As the very first commenter points out, a problem with this is that a substantial proportion of software developers (as indicated by their position on the Asperger/Autism spectrum) find it very difficult to detect sarcasm in real life…

May 23, 2014

QotD: Futurologists

Futurologists are almost always wrong. Indeed, Clive James invented a word – “Hermie” – to denote an inaccurate prediction by a futurologist. This was an ironic tribute to the cold war strategist and, in later life, pop futurologist Herman Kahn. It was slightly unfair, because Kahn made so many fairly obvious predictions – mobile phones and the like – that it was inevitable quite a few would be right.

Even poppier was Alvin Toffler, with his 1970 book Future Shock, which suggested that the pace of technological change would cause psychological breakdown and social paralysis, not an obvious feature of the Facebook generation. Most inaccurate of all was Paul R Ehrlich who, in The Population Bomb, predicted that hundreds of millions would die of starvation in the 1970s. Hunger, in fact, has since declined quite rapidly.

Perhaps the most significant inaccuracy concerned artificial intelligence (AI). In 1956 the polymath Herbert Simon predicted that “machines will be capable, within 20 years, of doing any work a man can do” and in 1967 the cognitive scientist Marvin Minsky announced that “within a generation … the problem of creating ‘artificial intelligence’ will substantially be solved”. Yet, in spite of all the hype and the dizzying increases in the power and speed of computers, we are nowhere near creating a thinking machine.
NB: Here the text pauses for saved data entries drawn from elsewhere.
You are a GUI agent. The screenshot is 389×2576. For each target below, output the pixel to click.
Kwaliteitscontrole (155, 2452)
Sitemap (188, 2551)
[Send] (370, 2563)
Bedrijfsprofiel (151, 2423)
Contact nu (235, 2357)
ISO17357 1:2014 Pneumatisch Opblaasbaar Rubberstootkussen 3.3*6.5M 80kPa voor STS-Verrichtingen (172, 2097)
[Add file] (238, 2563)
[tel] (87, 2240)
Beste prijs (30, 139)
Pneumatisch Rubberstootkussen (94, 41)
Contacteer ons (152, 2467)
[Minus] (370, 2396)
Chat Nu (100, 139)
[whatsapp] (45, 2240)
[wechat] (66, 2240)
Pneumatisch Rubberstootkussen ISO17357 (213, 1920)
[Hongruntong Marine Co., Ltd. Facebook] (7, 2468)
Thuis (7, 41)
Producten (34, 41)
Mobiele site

Bryan Appleyard, “Why futurologists are always wrong – and why we should be sceptical of techno-utopians: From predicting AI within 20 years to mass-starvation in the 1970s, those who foretell the future often come close to doomsday preachers”, New Statesman, 2014-04-10.

August 10, 2012

For you, is no Singularity

Filed under: Science, Technology — Tags: , , , , — Nicholas @ 11:25

Charles Stross linked to this article which points out that we’re not likely to experience the Singularity/Rapture of the Nerds/etc., and for good reasons:

Given that you are tech-savvy, by that point you have almost certainly come across the idea of the Singularity [1] as defended by futurists like Ray Kurzweil and Vernor Vinge. As a reminder, it is the notion that, when we are at last able to compile a smarter-than-human artificial intelligence, this AI will in turn manage to improve its own design, and so on, resulting in an out-of control loop of “intelligence explosion” [2] with unpredictable technological consequences. (singularists go on to predict that after this happens we will merge with machines, live forever, upload our minds into computers, etc).

What’s more, this seemingly far-future revolution would happen within just a few decades (2040 is often mentioned), due to the “exponential” rate of progress of science. That this deadline would arrive just in time to save the proponents of the Singularity from old age is just a weird coincidence that ought to be ignored.

Objection, your honor. As a scientist, I find the claim that scientific progress is exponential to be extremely dubious. If I look at my own field, or at any field that I am vaguely familiar with, I observe roughly linear progress — a rate that has typically been going on since as far back as the field’s foundation. “Exponential progress” claims are usually supported by the most bogus metrics, such as the number of US patents filled per year [3] (essentially a fashion utterly decorrelated from scientific progress).

And as somebody who does AI research, I find the notion of “intelligence explosion” to make exactly zero sense, for reasons reaching back to the very definition of intelligence. But I am not going to argue about that right now, as isn’t even necessary to invalidate the notion of the Singularity.